Writing by Peter Hilton

HTTP API versioning approaches

Why the experts say you shouldn’t 2021-08-04 #API

unsplash-logoGaurav Jain

API versioning sounds straightforward, and I’d assumed that /api/v1 in the URL path solves the problem by giving your API a version number. Then I saw this from Fielding himself:

The reason to make a real REST API is to get evolvability … a “v1” is a middle finger to your API customers, indicating RPC/HTTP (not REST) @fielding

The plot thickens!

Three wrong approaches

Troy Hunt expands on URL path versioning’s problems, writing that Your API versioning is wrong, which is why I decided to do it 3 different wrong ways:

  1. URL path, e.g. /api/v1
  2. version HTTP header, e.g. api-version: 2
  3. content negotiation HTTP header, e.g. Accept: application/vnd.example.v3+json

Each of these involves a combination of compromises:

  1. Breaking HTTP semantics - by using URLs to refer not to specific versions of resources
  2. Changing URLs when you change the API
  3. Making the API harder to test - by forcing clients to set HTTP headers
  4. Breaking existing API clients - when a new version includes incompatible changes

Some of these cause more problems than others, in practice, and your level of distaste for each may vary. Personally, I’ve learned that while breaking HTTP semantics sounds esoteric, it means having to write documentation to replace specifications you didn’t read. Similarly, not using Accept headers properly eventually leads to badly-designed home-grown content negotiation.
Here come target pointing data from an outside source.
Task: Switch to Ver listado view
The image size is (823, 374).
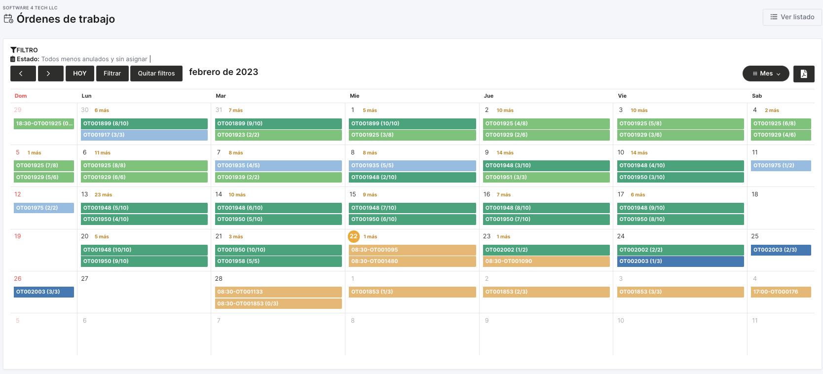Action: pyautogui.click(x=792, y=17)
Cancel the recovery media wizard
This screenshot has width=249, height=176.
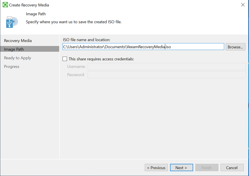[232, 168]
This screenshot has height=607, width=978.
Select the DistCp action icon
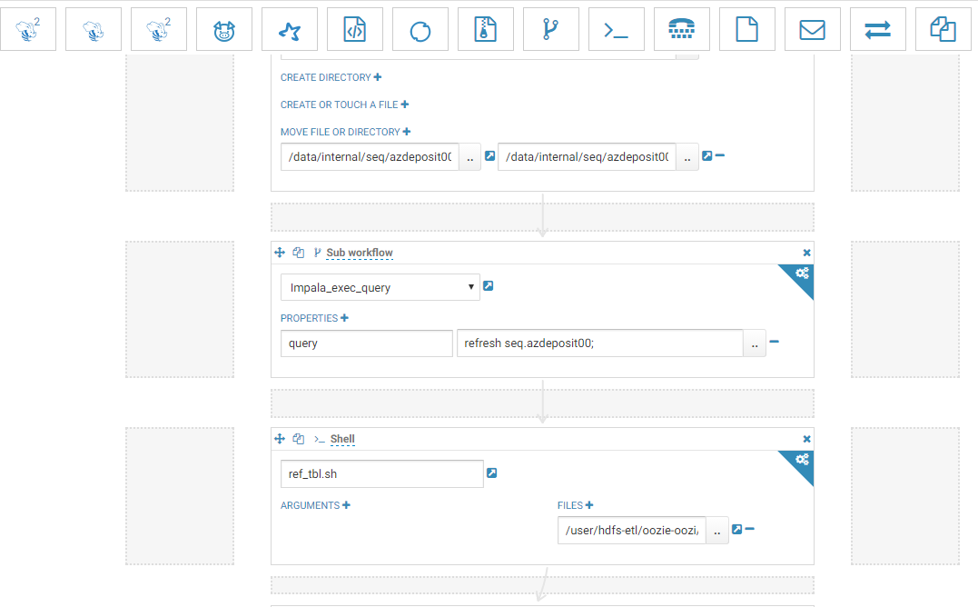[x=878, y=28]
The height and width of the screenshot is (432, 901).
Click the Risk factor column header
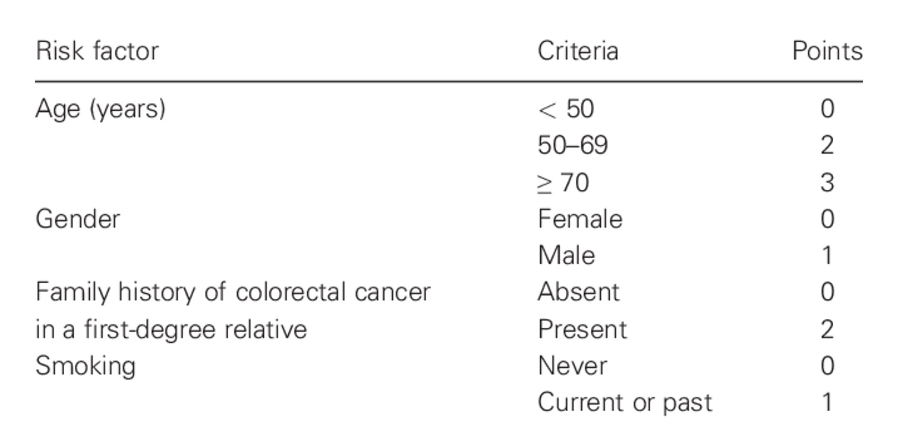(97, 52)
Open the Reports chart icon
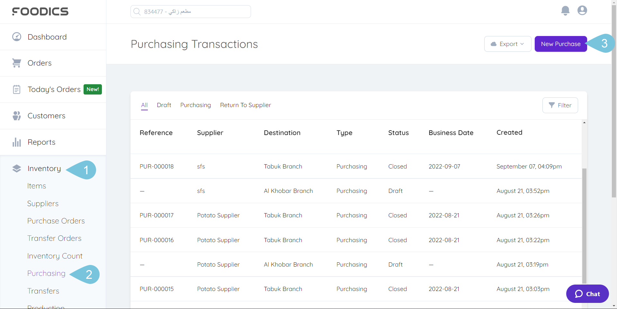This screenshot has width=617, height=309. (16, 142)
Meanwhile, Troy Hunt’s compromises don’t suit everyone. In situations like these, it helps to ask the experts.

No versioning

Various HTTP experts inhabit the HTTP APIs Slack, so I explored there. The plot thickens (again) in the #versioning channel, whose topic reads:

Rule of thumb, don’t do versioning :)

When I dug deeper, I didn’t find a no versioning movement (or even a hashtag), like NoEstimates or #noprojects. Instead, I learned that versioning a whole API makes about as much sense as versioning a whole web site. Instead, you evolve the API:

  1. Don’t use version numbers
  2. Don’t break existing clients
  3. Change existing HTTP resources or add new ones

Fielding’s comment about ‘a real REST API’ refers to how REST’s hypermedia constraint means that API clients follow links to compatible linked resources, so they don’t need version numbers. However, even if your API doesn’t use hypermedia, this evolvability requires safe non-breaking changes to your API’s HTTP resources. Instead of explicit API-level versioning, you do this with implicit compatible versioning.

Compatible versioning

API Change Management describes how compatible versioning evolves an API by allowing only non-breaking changes to HTTP resources. This includes a strict definition of no-breaking changes to a resource’s URL, headers, body, HTTP methods, and links to other resources. To implement a breaking change, you have to add a new HTTP resource. With this approach, the API evolves without breaking existing clients.

Asbjørn Ulsberg explains this in more detail in his API Change Strategy, after which he makes a similar comment to Fielding:

slapping a version number on a web API seems like a simple solution to a simple problem, while in fact it is a very naïve solution to a very complex problem

So while HTTP may allow some simplicity, versioning remains complex.